Karen Kain ne correspond pas au stéréotype de l'ex-danseuse étoile, prisonnière du passé. En tant que danseuse principale au sein du Ballet national du Canada pendant près de 30 ans, Kain, protégée du légendaire Rudolf Nureyev, a brillé dans les grands rôles classiques. Après sa retraite de la scène, en 1997, la dame s'est forgé une autre carrière à sa mesure, comme présidente du Conseil des arts du Canada de 2004 à 2008, et, depuis 2005, comme directrice artistique de son cher BNC. La compagnie sera bientôt à Montréal pour un doublé Marie Chouinard et Crystal Pite, en collaboration avec Danse Danse.

Q Il n'y a que des femmes chorégraphes dans ce programme. C'est voulu?

R Oui! Les femmes chorégraphes sont relativement rares et le Canada compte certaines des meilleures. Elles méritent de travailler avec une compagnie d'envergure comme la nôtre. Marie, par exemple, était enchantée de pouvoir adapter ses 24 Préludes de Chopin à un plus grand groupe de danseurs que lors de la création avec sa compagnie. (...) Crystal aussi a envie d'un grand groupe de danseurs (NDLR: 38!) pour créer Emergence.

Q Vos danseurs classiques ont-ils eu de la difficulté à appréhender la gestuelle et le style particuliers de Marie Chouinard?

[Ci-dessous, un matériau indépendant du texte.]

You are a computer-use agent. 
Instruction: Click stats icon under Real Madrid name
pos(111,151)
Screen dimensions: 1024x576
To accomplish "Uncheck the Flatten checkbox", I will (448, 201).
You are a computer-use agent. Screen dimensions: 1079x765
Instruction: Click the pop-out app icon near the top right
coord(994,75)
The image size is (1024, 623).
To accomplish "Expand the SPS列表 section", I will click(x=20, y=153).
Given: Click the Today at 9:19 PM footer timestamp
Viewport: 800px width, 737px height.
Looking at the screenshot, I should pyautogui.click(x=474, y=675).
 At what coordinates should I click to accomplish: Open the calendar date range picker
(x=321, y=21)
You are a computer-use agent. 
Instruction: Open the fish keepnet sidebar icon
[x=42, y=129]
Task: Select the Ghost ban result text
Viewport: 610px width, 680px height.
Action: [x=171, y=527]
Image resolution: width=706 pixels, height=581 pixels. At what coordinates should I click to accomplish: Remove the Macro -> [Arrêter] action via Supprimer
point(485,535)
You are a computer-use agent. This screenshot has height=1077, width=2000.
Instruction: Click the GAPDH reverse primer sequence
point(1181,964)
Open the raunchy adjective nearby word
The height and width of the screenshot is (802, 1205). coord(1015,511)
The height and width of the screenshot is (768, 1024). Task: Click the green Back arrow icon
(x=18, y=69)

R Marie m'a toujours fascinée. En voyant sa compagnie danser les 24 Préludes, j'ai tout de suite su cette pièce se transposerait merveilleusement aux corps super articulés de danseurs classiques. Je l'ai donc approchée. Mais, je me demandais comment mes danseurs se sentiraient à danser nu-pieds, dans des costumes aussi minimaux! Tout s'est super bien passé: j'ai des danseurs incroyablement polyvalents. Je les recrute en conséquence: ils doivent exceller en classique évidemment, mais aussi pouvoir, et surtout avoir très envie, de s'attaquer à une variété de styles.

Q Que voulez-vous pour le BCN, la plus grande compagnie de danse au pays?

R Depuis mon arrivée, je tente d'ouvrir notre répertoire à une plus vaste variété de voix chorégraphiques. Je veux aussi donner à cette compagnie davantage d'ouverture sur ce qui se fait internationalement. Ainsi, je suis fière de notre travail avec Marie Chouinard, Crystal Pite, Jorma Elo ou de nos collaborations prochaines avec Alexi Radmansky et Wayne McGregor. Cela dit, le Ballet national doit aussi continuer d'exceller dans l'exigeant répertoire des grands classiques: par exemple, je suis tout aussi fière d'avoir remonté Sleeping Beauty, notre ballet-phare depuis 40 ans, que de notre travail avec Marie.

Q Avez-vous été surprise par la complexité de la tâche de directrice artistique à votre entrée en fonction?

R Comme danseuse, je ne pouvais même pas imaginer combien la tâche est complexe! Je collaborais déjà à la direction artistique sous James Kudelka, mais quand je me suis retrouvée seule à la barre, j'ai senti tout le poids d'une institution qui aura bientôt 60 ans. Environ 200 personnes relèvent de moi: les danseurs, l'orchestre, le personnel de soutien... Sans compter les donateurs et les gouvernements avec lesquels je dois nourrir des relations. Oui, j'ai des mentors à qui je parle régulièrement, d'autres femmes directrices artistiques comme Monica Mason du Royal Ballet de Londres ou Brigitte Lefèvre à l'Opéra de Paris; de mon côté, j'apporte mon soutien à d'autres comme Émilie Molnar, qui dirige depuis peu Ballet B.C.

Q Vous avez été juge, la semaine dernière, à So You Think You Can Dance Canada, et ce, pour la deuxième fois. Pourquoi participer à une telle émission?

R Je pense que c'est important que le public voit que ceux qui travaillent dans les grandes institutions culturelles ne sont pas des snobs! La culture populaire fait partie de l'écologie de notre milieu. SYTYCD ou des émissions comme Glee font en sorte que les jeunes n'ont plus peur de la danse. Ça ne peut que nous favoriser, nous, les institutions.

Le Ballet national du Canada dans Les 24 Préludes de Chopin et Emergence, les15 et 16 octobre à la salle Wilfrid-Pelletier.